__Text provided__.
Solves the vector s for generating knockoffs. Σ can be a general covariance matrix but it must be wrapped in the Symmetric keyword.

Inputs

  • Σ: A covariance matrix (one must wrap Symmetric(Σ) explicitly)
  • method: Can be one of the following
    • :mvr for minimum variance-based reconstructability knockoffs (alg 1 in ref 2)
    • :maxent for maximum entropy knockoffs (alg 2 in ref 2)
    • :equi for equi-distant knockoffs (eq 2.3 in ref 1),
    • :sdp for SDP knockoffs (eq 2.4 in ref 1)
    • :sdp_ccd fast SDP knockoffs via coordiate descent (alg 2.2 in ref 3)
  • m: Number of knockoffs per variable, defaults to 1.

__Raw data__.
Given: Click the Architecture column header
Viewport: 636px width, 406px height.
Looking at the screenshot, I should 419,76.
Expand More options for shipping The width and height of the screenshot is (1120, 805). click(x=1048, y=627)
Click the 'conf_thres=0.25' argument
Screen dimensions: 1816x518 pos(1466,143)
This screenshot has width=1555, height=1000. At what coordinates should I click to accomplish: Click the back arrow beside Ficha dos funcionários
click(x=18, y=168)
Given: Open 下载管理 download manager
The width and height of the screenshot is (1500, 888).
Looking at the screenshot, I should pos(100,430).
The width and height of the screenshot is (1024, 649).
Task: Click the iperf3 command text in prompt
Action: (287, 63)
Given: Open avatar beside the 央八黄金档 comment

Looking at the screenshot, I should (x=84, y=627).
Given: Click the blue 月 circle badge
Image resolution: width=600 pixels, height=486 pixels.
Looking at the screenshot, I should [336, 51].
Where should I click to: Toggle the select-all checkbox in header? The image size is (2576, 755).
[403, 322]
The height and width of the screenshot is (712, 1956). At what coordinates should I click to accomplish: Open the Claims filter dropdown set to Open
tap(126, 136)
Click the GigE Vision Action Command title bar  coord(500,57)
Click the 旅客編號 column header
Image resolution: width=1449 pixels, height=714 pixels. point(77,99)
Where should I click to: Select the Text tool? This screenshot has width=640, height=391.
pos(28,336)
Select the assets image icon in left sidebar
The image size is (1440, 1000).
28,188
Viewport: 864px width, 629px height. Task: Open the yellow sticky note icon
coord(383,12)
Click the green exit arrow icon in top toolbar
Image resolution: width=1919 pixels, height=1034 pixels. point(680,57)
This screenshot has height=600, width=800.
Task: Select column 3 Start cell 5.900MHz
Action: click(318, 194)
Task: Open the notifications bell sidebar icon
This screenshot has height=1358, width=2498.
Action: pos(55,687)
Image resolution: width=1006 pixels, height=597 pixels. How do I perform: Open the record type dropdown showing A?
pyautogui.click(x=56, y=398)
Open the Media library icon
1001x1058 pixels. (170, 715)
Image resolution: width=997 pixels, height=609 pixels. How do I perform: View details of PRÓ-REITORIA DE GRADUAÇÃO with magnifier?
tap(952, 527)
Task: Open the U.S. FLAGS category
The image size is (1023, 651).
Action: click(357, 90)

__Instruction 1__. In the knockoff documentation, rewrite the passage from "Solves the vector" to "2.4 in ref 1)", replacing "covariance matrix" with "correlation matrix".
__Instruction 2__. For each statement, answer yes or no according to the knockoff documentation, and quote the words that decide it: (a) the number of knockoffs per variable defaults to 1; (b) the :equi method corresponds to eq 2.4 in ref 1; (c) the :maxent method corresponds to alg 2 in ref 2.
The entries placed after the knockoff documentation come from a separate source.

__Solution 1__.
Solves the vector s for generating knockoffs. Σ can be a general correlation matrix but it must be wrapped in the Symmetric keyword.

Inputs

  • Σ: A correlation matrix (one must wrap Symmetric(Σ) explicitly)
  • method: Can be one of the following
    • :mvr for minimum variance-based reconstructability knockoffs (alg 1 in ref 2)
    • :maxent for maximum entropy knockoffs (alg 2 in ref 2)
    • :equi for equi-distant knockoffs (eq 2.3 in ref 1),
    • :sdp for SDP knockoffs (eq 2.4 in ref 1)

__Solution 2__.
(a) Yes: "m: Number of knockoffs per variable, defaults to 1."
(b) No: ":equi for equi-distant knockoffs (eq 2.3 in ref 1)"
(c) Yes: ":maxent for maximum entropy knockoffs (alg 2 in ref 2)"